Familiarity with Makefile syntax.

Experience writing Go projects.

During development you often need to compile, run, test, format, or lint your code. While you can invoke go build, go run, go test, etc., directly, a Makefile lets you bundle these commands into short, repeatable targets.

2. Basic Makefile Syntax

PROJECT="example"

default:
	@echo ${PROJECT}

install:
	@govendor sync -v

test: install
	@go test ./...

.PHONY: default install test

This minimal file demonstrates variable definition, a default target, a target that runs a command, a dependent target ( test depends on install), and the .PHONY declaration.

The general syntax is:

<target>: <prerequisites>
	<commands>
target

: the name you invoke with make. prerequisites: other targets that run first. commands: shell commands executed for the target. .PHONY: marks non‑file targets. @: suppresses command echoing. #: comment. ${var}: variable expansion, similar to shell.
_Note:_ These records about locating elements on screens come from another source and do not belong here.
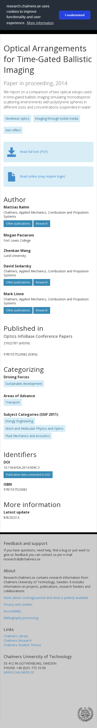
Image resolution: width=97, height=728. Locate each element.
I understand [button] (75, 15)
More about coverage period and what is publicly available (46, 598)
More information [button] (40, 23)
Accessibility (12, 611)
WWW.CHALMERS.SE (19, 672)
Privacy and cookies (18, 604)
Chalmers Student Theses (22, 645)
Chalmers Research (18, 640)
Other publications (18, 223)
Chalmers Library (16, 636)
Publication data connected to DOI (28, 475)
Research (42, 223)
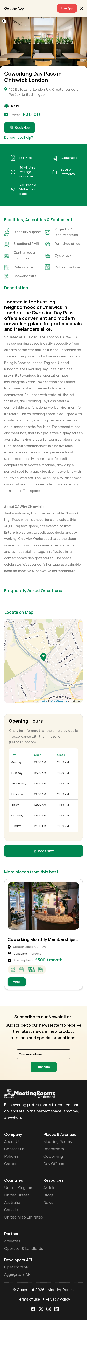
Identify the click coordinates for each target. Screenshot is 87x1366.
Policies (11, 1156)
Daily (15, 106)
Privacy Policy (58, 1299)
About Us (12, 1141)
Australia (12, 1202)
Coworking (53, 1156)
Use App (67, 8)
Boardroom (54, 1148)
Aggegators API (17, 1274)
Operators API (17, 1266)
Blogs (48, 1194)
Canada (11, 1209)
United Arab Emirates (23, 1217)
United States (17, 1194)
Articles (50, 1187)
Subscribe (44, 1067)
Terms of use (28, 1299)
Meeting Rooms (58, 1141)
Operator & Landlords (23, 1248)
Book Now (22, 127)
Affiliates (12, 1241)
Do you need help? (18, 137)
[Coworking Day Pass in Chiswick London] (43, 657)
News (48, 1202)
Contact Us (14, 1148)
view (17, 981)
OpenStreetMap (59, 701)
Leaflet (44, 701)
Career (10, 1163)
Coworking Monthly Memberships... (43, 939)
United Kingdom (18, 1187)
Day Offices (54, 1163)
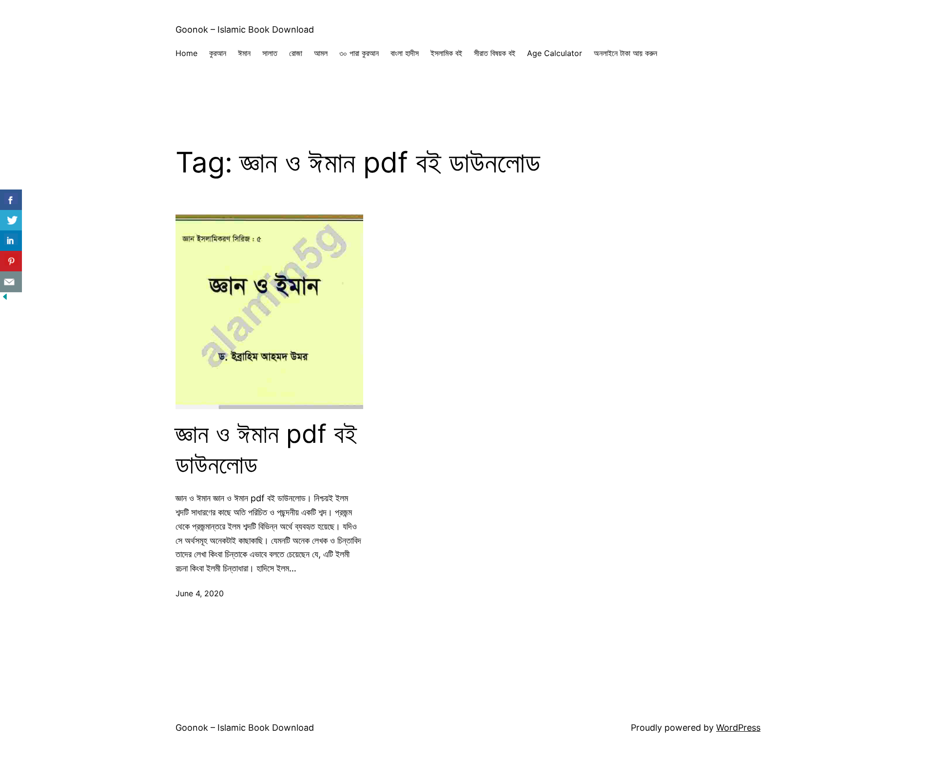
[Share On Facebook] (11, 200)
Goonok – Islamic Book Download (245, 29)
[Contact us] (11, 281)
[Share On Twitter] (11, 220)
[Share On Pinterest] (11, 261)
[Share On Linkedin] (11, 240)
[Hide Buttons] (5, 298)
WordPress (738, 727)
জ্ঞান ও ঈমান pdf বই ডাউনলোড (266, 449)
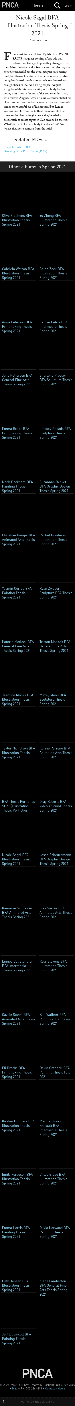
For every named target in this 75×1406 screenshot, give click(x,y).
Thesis (37, 5)
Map (14, 1388)
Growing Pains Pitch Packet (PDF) (25, 151)
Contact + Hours (55, 1388)
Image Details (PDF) (17, 147)
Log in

Wildcard patterns are supported.

3. Typical Go Project Commands go vet – static analysis. go test – run unit tests. go fmt – format source. go build – compile binaries. go run – compile and execute.

A Makefile for Go should expose these operations as separate targets: make default – compile. make fmt – format. make vet – static check. make test – run tests. make install – fetch dependencies. make clean – remove binaries.

4. Complete Example Makefile

BINARY="example"
VERSION=1.0.0
BUILD=`date +%FT%T%z`

PACKAGES=`go list ./... | grep -v /vendor/`
VETPACKAGES=`go list ./... | grep -v /vendor/ | grep -v /examples/`
GOFILES=`find . -name "*.go" -type f -not -path "./vendor/*"`

default:
	@go build -o ${BINARY} -tags=jsoniter

list:
	@echo ${PACKAGES}
	@echo ${VETPACKAGES}
	@echo ${GOFILES}

fmt:
	@gofmt -s -w ${GOFILES}

fmt-check:
	diff=$$(gofmt -s -d $(GOFILES)); \
	if [ -n "$$diff" ]; then \
		echo "Please run 'make fmt' and commit the result:"; \
		echo "$$diff"; \
		exit 1; \
	fi

install:
	@govendor sync -v

test:
	@go test -cpu=1,2,4 -v -tags integration ./...

vet:
	@go vet $(VETPACKAGES)

docker:
	@docker build -t wuxiaoxiaoshen/example:latest .

clean:
	@if [ -f ${BINARY} ]; then rm ${BINARY}; fi

.PHONY: default fmt fmt-check install test vet docker clean

This file defines variables for the binary name, version, and build timestamp, lists packages, and provides targets for building, listing files, formatting, checking formatting, installing dependencies, testing, vetting, building a Docker image, and cleaning up.

5. CI/CD Integration (Travis CI Example)

language: go
go:
  - "1.11"
  - "1.11.x"

env:
  - GO111MODULE=on

notifications:
  email:
    recipients:
      - [email protected]
    on_success: change
    on_failure: always

before_install:
  - go test -cpu=1,2,4 -v -tags integration ./...
  - go vet $(go list ./... | grep -v /vendor/)

script:
  - make fmt
  - make fmt-check
  - make vet
  - make list
  - go test -race ./... -coverprofile=coverage.txt -covermode=atomic

In production environments, the Makefile is typically invoked from CI pipelines to run tests, static checks, build Docker images, and push them to a registry, enabling continuous integration and deployment.